Deus, que é sempre Deus Uno-Trino, Deus Trindade, na linguagem de Agostinho, é a origem e fonte de onde emana todo o amor que há – até mesmo os amores carnais. É assim que, transportando as formas da linguagem (representativas) às Pessoas da Trindade (não representativas), o Pai é amans (o que ama), o Filho é amatur (o que é amado) e o Espírito Santo é amor. Mas essa tripartização das Pessoas – não da essentia – da Trindade traz um problema: ao afirmar que “Deus é amor”, por exemplo, o apóstolo João afirma a essentia Dei. Assim, toda a realização criacional de Deus é fundamentada nessa essentia e, a ela, está condicionada, subordinada. De modo semelhante, na sua primeira epístola, ao exortar os cristãos ao amor mútuo na assonância: “amados, amemo-nos...” (agapētoi, agapōmen...), o apóstolo tem em mente que o amor procede de Deus e Deus só pode ser conhecido mediante o amor. “Porque”, nas palavras de John Stott, “Deus é a fonte e a origem (ek) do amor, e todo verdadeiro amor deriva dele, [e assim sendo] é óbvio que todo aquele que ama, isto é, que ama a Deus ou ao homem com aquela devoção que é o único amor verdadeiro segundo o ensino de João é (literalmente, tem sido) nascido de Deus e conhece a Deus.

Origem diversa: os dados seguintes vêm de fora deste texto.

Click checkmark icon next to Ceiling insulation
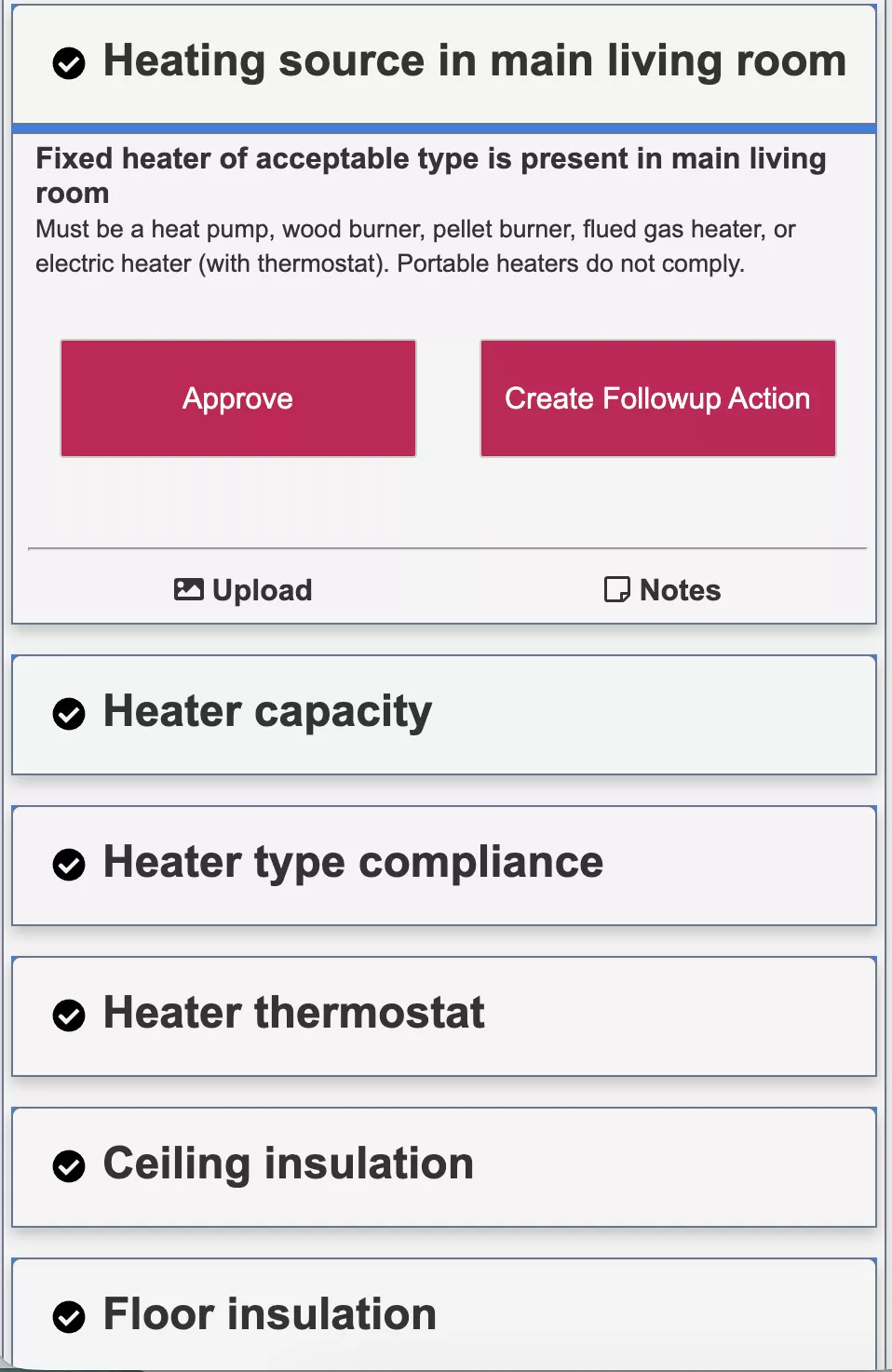 point(69,1166)
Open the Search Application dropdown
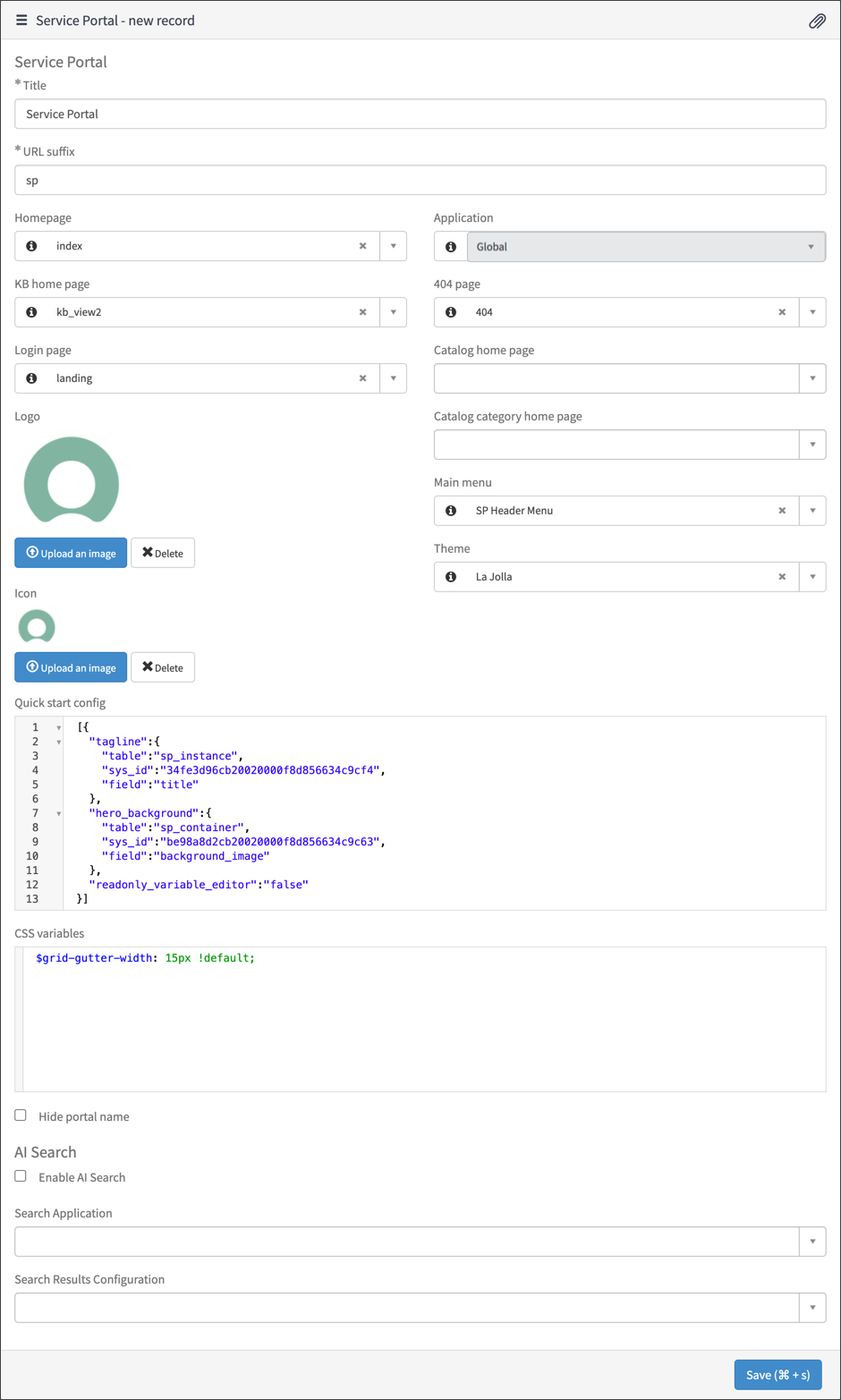This screenshot has width=841, height=1400. 812,1241
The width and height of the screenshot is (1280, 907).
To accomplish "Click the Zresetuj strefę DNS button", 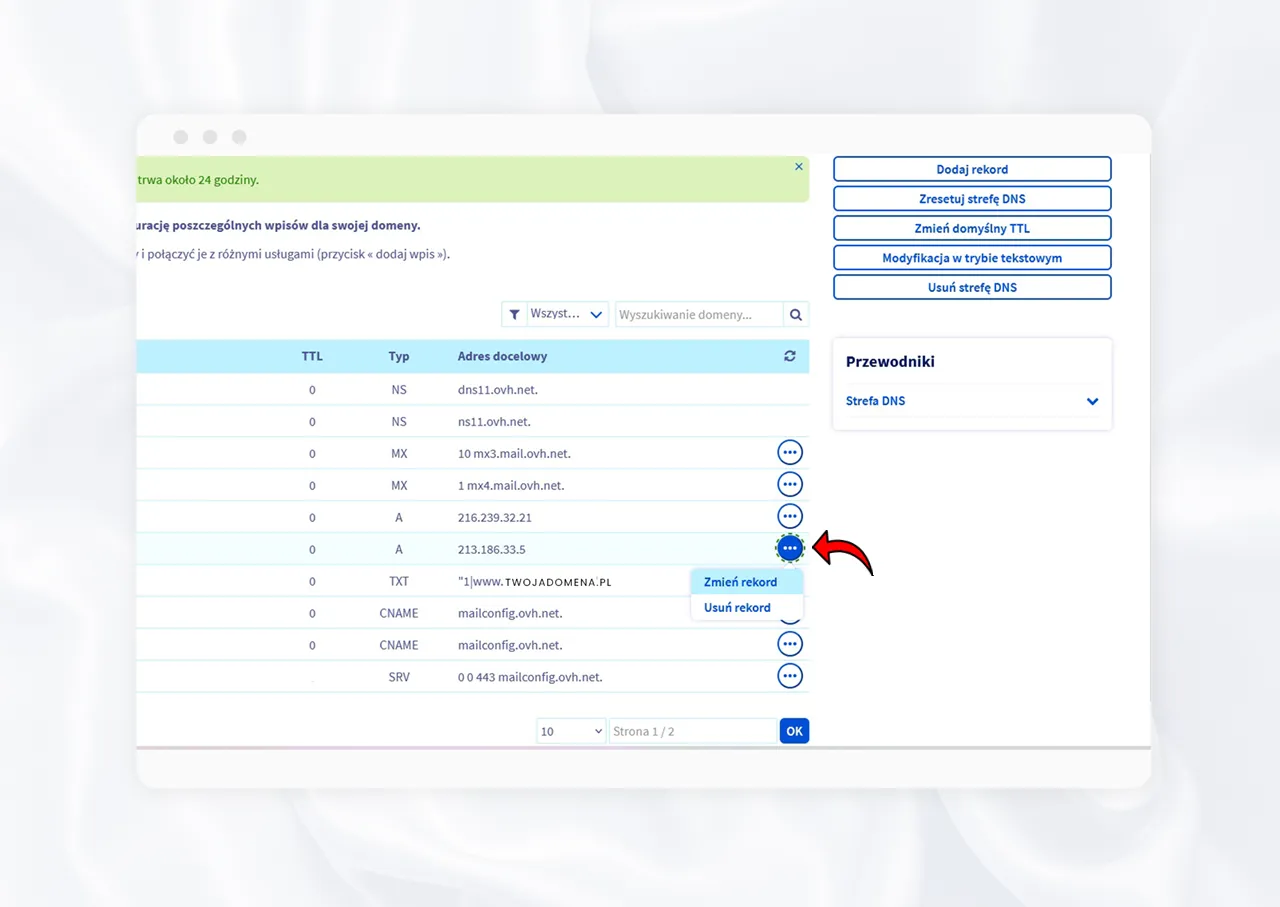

Mas Deus não é somente a fonte de todo verdadeiro amor; Deus é amor em Seu Ser mais profundo”. E assim, se o evangelista afirma que Deus charitas est, então como relacionar a Caridade com o Espírito, qualificando-o em relação ao Pai e ao Filho? Agostinho, ainda em A Trindade, formula a questão da seguinte forma: “Agora, desejamos examinar se a sublime Caridade é o Espírito Santo, de modo próprio. Caso não seja, investigar se é o Pai a Caridade, ou o Filho ou a mesma Trindade. Isso porque não nos podemos opor à certeza da fé e à abalizada autoridade da Escritura que diz: Deus é amor (1Jo 4,16)”.

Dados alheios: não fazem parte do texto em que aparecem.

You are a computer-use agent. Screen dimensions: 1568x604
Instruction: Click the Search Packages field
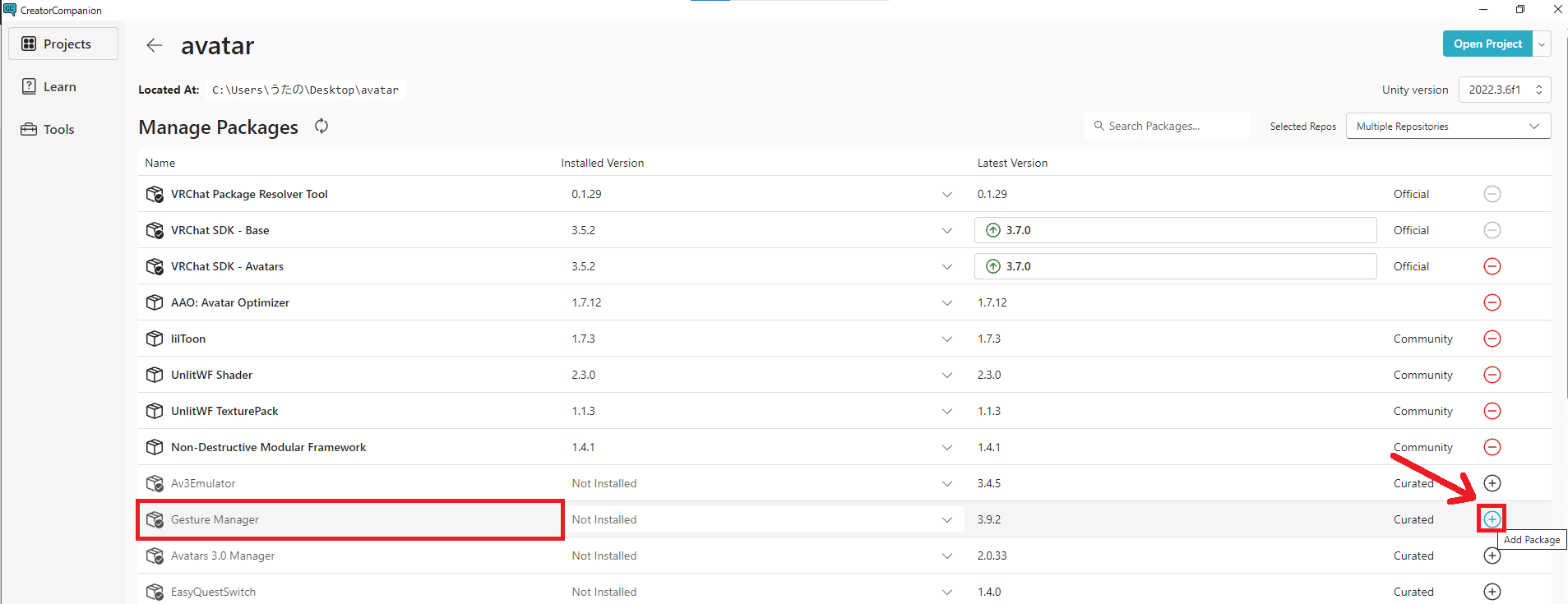click(x=1168, y=126)
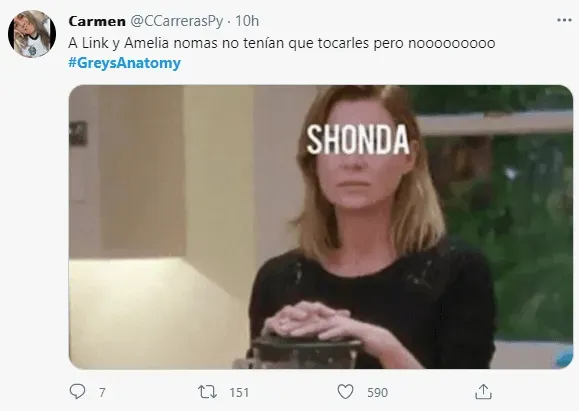Click the reply count 7

[102, 392]
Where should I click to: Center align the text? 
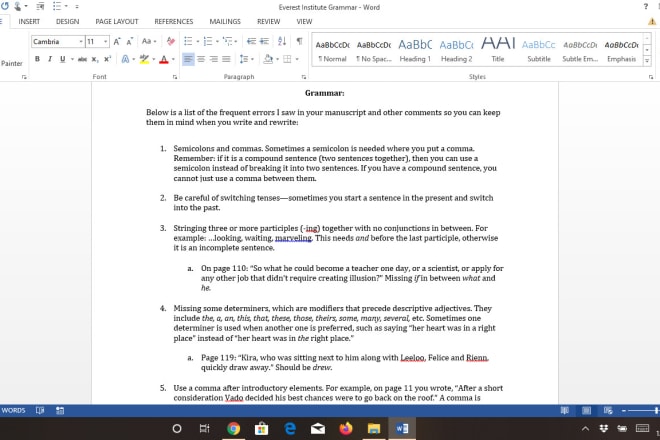point(200,59)
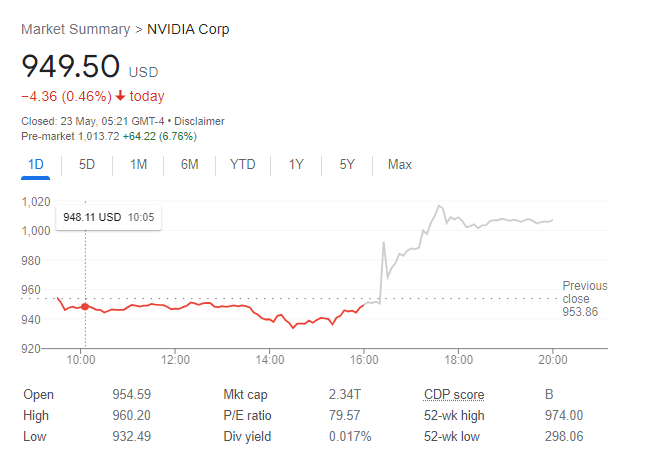Open the Disclaimer link
This screenshot has width=647, height=458.
(x=198, y=121)
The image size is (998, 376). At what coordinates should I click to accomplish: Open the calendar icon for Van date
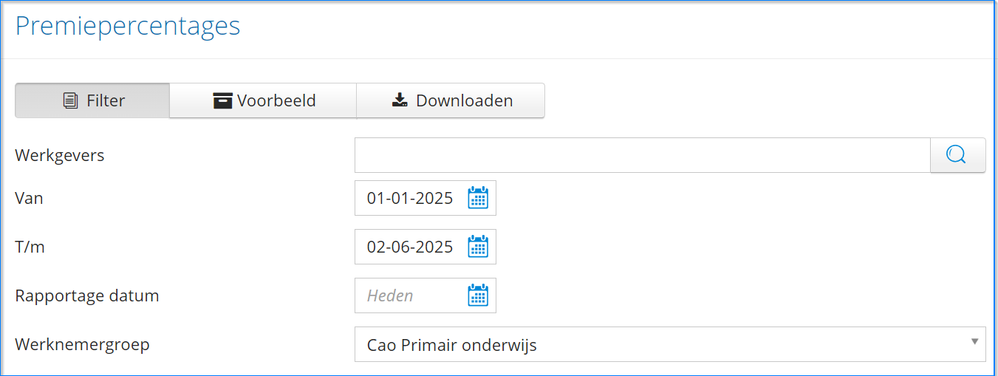coord(478,198)
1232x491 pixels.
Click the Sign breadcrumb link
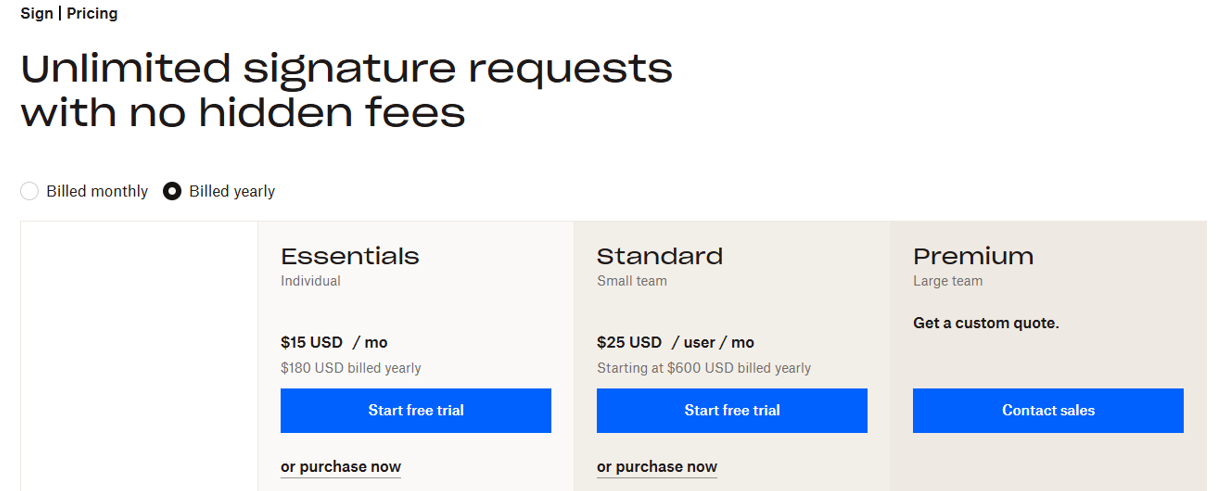point(36,14)
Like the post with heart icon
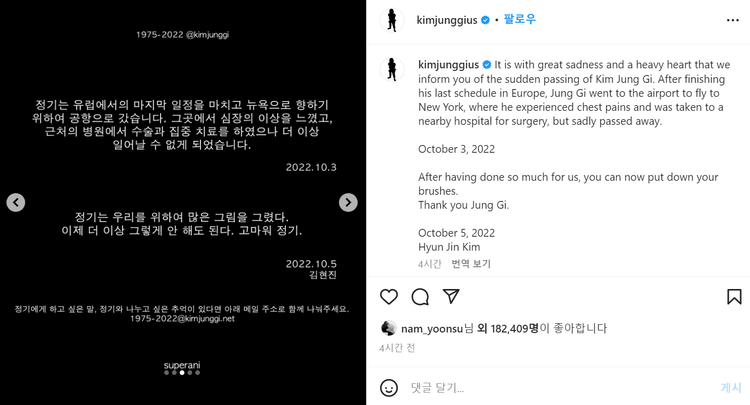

Ora, se o sumo Bem e a Caridade dizem respeito à Trindade, então não é incorreto afirmar que, tanto o Espírito Santo é amor como também o Pai e o Filho, já que são, em essentia, Pessoas distintas que compõem a Trindade, sem qualquer distinção hierárquica. De modo semelhante, não se pode afirmar, por exemplo, que o Filho não ame – pois o apóstolo, testemunhando do amor que o Filho demonstrou para com ele, afirma “que [ele] me amou e se entregou a si mesmo por mim”. O Filho, neste caso, é amans, o apóstolo amatur, e entre o Filho e o apóstolo o que há é o amor, amor gerado pela ação do Espírito – além do mais, quem vê o Filho vê o Pai, uma vez que ambos se revelam no amor sacrificial, que é administrado aos fies mediante a ação do Espírito. Portanto, ao afirmar que Deus charitas est, o apóstolo não se refere somente ao Pai, mas também ao Filho e ao Espírito Santo, à Trindade. Assim, tudo o que dissermos sobre a Caridade, o sumo Bem, Deus ou a Trindade, estará relacionando às Pessoas do Pai, do Filho e do Espírito Santo. Isso tudo se resume na regra canônica da fé e das atribuições, ou seja: onde uma das Pessoas da Trindade está, ali está Deus. E onde há Deus, como dizia Tolstoi, aí há amor.
Não! É claro que Agostinho não explicou o mistério da Trindade. Mas elevou o amor, mesmo o humano, a uma categoria de divino – e aí a justificativa desse nosso teologismo. Mas é evidente que há, em Agostinho, como afirma Kant, um salto ontológico que faz o amor passar de uma esfera inferior (analítica) para uma esfera superior (metafísica). Desse amor sublime, agostiniano, nada podemos “entender” a não ser mediante uma entrega pessoal e silenciosa da fé à fé, nele – e aí, realmente, não há nada mesmo a ser entendido. Por isso que, em se tratando do amor, em nossas divagações, como já foi dito, falamos apenas do amor feinho – como diz a Adélia –, do amor “menor” que é, todavia, passível às análises do juízo. Aqui, não há salto algum. Ao que diz: “ora, só se pode falar do sublime se se reconhecer o seu contrário – sem essa dialética não há discurso algum”, dizemos: nada mais humano e sublime do que o “seu contrário”. O “sublime”, pois, é uma palavra só, e só uma palavra.